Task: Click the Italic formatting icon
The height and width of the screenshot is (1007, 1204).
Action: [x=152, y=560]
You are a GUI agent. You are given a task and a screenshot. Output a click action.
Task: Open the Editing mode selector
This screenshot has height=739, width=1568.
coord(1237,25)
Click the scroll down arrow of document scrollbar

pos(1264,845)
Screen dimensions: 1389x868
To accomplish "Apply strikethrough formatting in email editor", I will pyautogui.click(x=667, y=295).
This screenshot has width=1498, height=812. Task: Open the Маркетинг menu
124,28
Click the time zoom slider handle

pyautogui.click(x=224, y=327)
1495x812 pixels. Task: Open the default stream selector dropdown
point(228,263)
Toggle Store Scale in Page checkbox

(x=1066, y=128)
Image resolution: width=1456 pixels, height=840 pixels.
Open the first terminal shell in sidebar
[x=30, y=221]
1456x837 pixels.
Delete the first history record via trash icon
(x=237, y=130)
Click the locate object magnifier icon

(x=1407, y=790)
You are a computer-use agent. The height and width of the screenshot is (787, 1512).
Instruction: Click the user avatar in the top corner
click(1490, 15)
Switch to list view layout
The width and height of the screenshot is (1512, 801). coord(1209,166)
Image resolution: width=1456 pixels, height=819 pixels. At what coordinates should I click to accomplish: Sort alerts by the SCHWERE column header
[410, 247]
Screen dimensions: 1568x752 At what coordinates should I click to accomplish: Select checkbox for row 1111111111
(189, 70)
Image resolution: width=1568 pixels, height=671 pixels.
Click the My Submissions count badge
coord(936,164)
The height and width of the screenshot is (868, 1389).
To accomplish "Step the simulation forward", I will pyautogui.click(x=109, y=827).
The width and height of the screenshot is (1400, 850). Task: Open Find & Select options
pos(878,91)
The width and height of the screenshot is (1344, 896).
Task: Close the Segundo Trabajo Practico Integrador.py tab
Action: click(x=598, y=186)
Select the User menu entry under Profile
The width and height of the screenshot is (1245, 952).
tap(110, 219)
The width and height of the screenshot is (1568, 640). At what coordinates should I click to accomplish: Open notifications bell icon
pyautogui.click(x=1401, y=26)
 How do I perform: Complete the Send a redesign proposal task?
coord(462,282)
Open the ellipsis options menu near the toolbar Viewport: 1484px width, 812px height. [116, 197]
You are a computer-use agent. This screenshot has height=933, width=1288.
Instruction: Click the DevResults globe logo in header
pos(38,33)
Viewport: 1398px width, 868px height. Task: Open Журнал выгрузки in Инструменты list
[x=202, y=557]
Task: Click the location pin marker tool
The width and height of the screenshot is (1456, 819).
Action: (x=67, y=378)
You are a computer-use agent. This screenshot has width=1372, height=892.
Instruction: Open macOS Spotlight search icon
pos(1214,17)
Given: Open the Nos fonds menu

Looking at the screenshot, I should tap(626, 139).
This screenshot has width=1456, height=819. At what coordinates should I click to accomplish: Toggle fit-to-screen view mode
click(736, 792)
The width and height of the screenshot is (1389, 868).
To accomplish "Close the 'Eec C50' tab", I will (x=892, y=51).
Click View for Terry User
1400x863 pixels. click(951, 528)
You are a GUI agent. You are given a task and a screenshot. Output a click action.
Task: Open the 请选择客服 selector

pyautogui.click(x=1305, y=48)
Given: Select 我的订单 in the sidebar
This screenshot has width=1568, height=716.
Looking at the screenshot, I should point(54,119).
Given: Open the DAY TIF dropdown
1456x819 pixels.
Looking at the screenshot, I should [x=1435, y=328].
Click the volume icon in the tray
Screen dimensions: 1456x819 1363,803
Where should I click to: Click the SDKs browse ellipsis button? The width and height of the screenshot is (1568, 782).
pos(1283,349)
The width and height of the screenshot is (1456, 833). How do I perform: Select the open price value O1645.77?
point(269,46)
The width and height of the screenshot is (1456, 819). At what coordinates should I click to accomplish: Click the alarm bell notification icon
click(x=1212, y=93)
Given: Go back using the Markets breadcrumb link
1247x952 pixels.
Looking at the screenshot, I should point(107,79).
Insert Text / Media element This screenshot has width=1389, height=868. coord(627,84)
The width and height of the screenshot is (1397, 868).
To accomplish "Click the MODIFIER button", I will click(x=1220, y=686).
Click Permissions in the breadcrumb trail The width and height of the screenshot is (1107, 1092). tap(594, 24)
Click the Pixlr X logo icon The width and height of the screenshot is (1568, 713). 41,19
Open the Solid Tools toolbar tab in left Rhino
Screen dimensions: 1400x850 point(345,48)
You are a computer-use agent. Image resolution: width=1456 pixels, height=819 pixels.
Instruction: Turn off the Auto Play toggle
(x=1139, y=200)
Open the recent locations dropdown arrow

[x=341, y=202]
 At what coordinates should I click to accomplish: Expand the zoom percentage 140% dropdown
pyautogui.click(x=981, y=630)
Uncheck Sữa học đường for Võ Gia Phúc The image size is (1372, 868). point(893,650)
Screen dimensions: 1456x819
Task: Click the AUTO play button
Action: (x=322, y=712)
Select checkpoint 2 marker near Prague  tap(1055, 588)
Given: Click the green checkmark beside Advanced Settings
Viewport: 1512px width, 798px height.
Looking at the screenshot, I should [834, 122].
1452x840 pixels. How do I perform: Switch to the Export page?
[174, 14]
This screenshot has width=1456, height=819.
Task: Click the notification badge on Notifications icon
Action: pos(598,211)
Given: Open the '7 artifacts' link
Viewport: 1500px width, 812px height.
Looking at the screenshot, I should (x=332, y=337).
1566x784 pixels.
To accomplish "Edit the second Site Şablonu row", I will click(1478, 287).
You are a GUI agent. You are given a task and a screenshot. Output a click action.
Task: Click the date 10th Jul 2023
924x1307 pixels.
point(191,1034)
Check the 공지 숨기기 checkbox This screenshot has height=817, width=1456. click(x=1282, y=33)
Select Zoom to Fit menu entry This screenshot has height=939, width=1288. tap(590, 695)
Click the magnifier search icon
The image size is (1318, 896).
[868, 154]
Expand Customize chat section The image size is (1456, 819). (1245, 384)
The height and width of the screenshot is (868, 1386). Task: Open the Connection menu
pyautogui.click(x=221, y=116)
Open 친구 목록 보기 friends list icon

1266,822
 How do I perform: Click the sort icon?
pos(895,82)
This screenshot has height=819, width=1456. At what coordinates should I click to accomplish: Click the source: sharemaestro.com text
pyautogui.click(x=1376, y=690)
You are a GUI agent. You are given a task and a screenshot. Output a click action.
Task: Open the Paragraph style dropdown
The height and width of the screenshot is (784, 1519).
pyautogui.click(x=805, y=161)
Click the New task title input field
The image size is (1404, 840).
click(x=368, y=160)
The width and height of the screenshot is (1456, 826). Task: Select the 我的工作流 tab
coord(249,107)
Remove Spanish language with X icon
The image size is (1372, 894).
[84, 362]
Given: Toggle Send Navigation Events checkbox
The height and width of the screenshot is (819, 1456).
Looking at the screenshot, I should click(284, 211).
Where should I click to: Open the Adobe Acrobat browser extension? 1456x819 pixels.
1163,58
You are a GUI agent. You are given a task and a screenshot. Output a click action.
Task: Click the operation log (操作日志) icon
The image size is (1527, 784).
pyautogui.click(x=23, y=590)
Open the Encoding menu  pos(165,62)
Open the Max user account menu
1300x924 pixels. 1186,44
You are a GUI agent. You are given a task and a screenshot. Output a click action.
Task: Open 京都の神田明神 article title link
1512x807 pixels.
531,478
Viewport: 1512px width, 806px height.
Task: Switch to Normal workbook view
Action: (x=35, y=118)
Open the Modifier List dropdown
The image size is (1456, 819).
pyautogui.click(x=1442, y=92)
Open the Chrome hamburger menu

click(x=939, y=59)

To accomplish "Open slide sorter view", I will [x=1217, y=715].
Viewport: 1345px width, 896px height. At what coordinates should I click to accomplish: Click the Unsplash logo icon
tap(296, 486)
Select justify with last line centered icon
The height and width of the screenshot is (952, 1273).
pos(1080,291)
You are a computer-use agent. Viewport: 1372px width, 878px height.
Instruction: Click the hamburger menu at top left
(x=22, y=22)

· · · · · · ·

Assignment
Exactly repeat the lines above, from the opening line through the one with "Screen dimensions: 1389x868", and include nothing else.

Output below
Task: Click the Italic formatting icon
The height and width of the screenshot is (1007, 1204).
Action: [x=152, y=560]
You are a GUI agent. You are given a task and a screenshot. Output a click action.
Task: Open the Editing mode selector
This screenshot has height=739, width=1568.
coord(1237,25)
Click the scroll down arrow of document scrollbar

pos(1264,845)
Screen dimensions: 1389x868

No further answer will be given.